- _Stated goal_: Quote the following lines back word for word, every one of them.
-- Data listing start --
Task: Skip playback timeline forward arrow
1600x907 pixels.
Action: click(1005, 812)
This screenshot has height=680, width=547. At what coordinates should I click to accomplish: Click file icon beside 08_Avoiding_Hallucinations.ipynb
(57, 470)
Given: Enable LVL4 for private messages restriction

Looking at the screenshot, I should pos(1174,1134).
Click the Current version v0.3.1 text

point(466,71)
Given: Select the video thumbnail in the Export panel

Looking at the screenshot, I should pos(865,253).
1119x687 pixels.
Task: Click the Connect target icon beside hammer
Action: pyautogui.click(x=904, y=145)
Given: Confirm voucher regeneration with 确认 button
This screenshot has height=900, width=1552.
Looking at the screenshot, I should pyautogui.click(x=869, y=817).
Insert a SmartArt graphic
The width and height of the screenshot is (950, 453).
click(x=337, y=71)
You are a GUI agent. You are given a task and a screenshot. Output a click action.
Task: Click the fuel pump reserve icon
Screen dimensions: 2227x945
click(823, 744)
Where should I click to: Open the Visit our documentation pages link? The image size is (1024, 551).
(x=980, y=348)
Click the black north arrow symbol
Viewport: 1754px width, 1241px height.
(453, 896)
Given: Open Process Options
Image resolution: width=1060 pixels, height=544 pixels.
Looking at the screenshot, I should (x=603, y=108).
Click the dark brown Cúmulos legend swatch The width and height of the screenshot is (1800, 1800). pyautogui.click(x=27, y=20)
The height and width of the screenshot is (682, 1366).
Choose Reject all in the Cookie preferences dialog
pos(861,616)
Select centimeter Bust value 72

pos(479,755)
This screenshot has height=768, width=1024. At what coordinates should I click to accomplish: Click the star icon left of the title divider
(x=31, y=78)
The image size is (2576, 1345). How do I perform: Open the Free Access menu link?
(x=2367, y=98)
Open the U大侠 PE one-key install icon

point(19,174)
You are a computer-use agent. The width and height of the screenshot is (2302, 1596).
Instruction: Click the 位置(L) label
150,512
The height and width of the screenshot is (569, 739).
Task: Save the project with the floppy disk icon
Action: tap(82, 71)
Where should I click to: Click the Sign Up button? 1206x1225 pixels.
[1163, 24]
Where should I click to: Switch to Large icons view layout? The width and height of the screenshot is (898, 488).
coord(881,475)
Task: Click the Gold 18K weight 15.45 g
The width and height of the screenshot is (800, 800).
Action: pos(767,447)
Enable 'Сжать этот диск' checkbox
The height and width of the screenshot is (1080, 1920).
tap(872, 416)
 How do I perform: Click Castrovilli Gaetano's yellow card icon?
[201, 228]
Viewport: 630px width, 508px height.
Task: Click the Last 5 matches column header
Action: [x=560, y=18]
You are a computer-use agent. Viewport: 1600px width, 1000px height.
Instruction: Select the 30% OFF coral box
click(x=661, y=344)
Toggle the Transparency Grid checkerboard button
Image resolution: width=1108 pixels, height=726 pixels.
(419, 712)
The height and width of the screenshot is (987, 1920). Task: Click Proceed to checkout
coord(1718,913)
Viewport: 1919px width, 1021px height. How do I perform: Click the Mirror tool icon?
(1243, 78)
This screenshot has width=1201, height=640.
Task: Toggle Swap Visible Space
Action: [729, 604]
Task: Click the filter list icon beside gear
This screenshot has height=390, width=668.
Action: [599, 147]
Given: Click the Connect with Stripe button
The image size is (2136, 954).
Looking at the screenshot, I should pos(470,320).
-- Data listing end --
- _Written response_:
Task: Skip playback timeline forward arrow
1600x907 pixels.
Action: click(1005, 812)
This screenshot has height=680, width=547. At what coordinates should I click to accomplish: Click file icon beside 08_Avoiding_Hallucinations.ipynb
(57, 470)
Given: Enable LVL4 for private messages restriction

Looking at the screenshot, I should pos(1174,1134).
Click the Current version v0.3.1 text

point(466,71)
Given: Select the video thumbnail in the Export panel

Looking at the screenshot, I should pos(865,253).
1119x687 pixels.
Task: Click the Connect target icon beside hammer
Action: pyautogui.click(x=904, y=145)
Given: Confirm voucher regeneration with 确认 button
This screenshot has height=900, width=1552.
Looking at the screenshot, I should pyautogui.click(x=869, y=817).
Insert a SmartArt graphic
The width and height of the screenshot is (950, 453).
click(x=337, y=71)
You are a GUI agent. You are given a task and a screenshot. Output a click action.
Task: Click the fuel pump reserve icon
Screen dimensions: 2227x945
click(823, 744)
Where should I click to: Open the Visit our documentation pages link? The image size is (1024, 551).
(x=980, y=348)
Click the black north arrow symbol
Viewport: 1754px width, 1241px height.
(453, 896)
Given: Open Process Options
Image resolution: width=1060 pixels, height=544 pixels.
Looking at the screenshot, I should (x=603, y=108).
Click the dark brown Cúmulos legend swatch The width and height of the screenshot is (1800, 1800). pyautogui.click(x=27, y=20)
The height and width of the screenshot is (682, 1366).
Choose Reject all in the Cookie preferences dialog
pos(861,616)
Select centimeter Bust value 72

pos(479,755)
This screenshot has height=768, width=1024. At what coordinates should I click to accomplish: Click the star icon left of the title divider
(x=31, y=78)
The image size is (2576, 1345). How do I perform: Open the Free Access menu link?
(x=2367, y=98)
Open the U大侠 PE one-key install icon

point(19,174)
You are a computer-use agent. The width and height of the screenshot is (2302, 1596).
Instruction: Click the 位置(L) label
150,512
The height and width of the screenshot is (569, 739).
Task: Save the project with the floppy disk icon
Action: tap(82, 71)
Where should I click to: Click the Sign Up button? 1206x1225 pixels.
[1163, 24]
Where should I click to: Switch to Large icons view layout? The width and height of the screenshot is (898, 488).
coord(881,475)
Task: Click the Gold 18K weight 15.45 g
The width and height of the screenshot is (800, 800).
Action: pos(767,447)
Enable 'Сжать этот диск' checkbox
The height and width of the screenshot is (1080, 1920).
tap(872, 416)
 How do I perform: Click Castrovilli Gaetano's yellow card icon?
[201, 228]
Viewport: 630px width, 508px height.
Task: Click the Last 5 matches column header
Action: [x=560, y=18]
You are a computer-use agent. Viewport: 1600px width, 1000px height.
Instruction: Select the 30% OFF coral box
click(x=661, y=344)
Toggle the Transparency Grid checkerboard button
Image resolution: width=1108 pixels, height=726 pixels.
(419, 712)
The height and width of the screenshot is (987, 1920). Task: Click Proceed to checkout
coord(1718,913)
Viewport: 1919px width, 1021px height. How do I perform: Click the Mirror tool icon?
(1243, 78)
This screenshot has width=1201, height=640.
Task: Toggle Swap Visible Space
Action: [729, 604]
Task: Click the filter list icon beside gear
This screenshot has height=390, width=668.
Action: [599, 147]
Given: Click the Connect with Stripe button
The image size is (2136, 954).
Looking at the screenshot, I should pos(470,320).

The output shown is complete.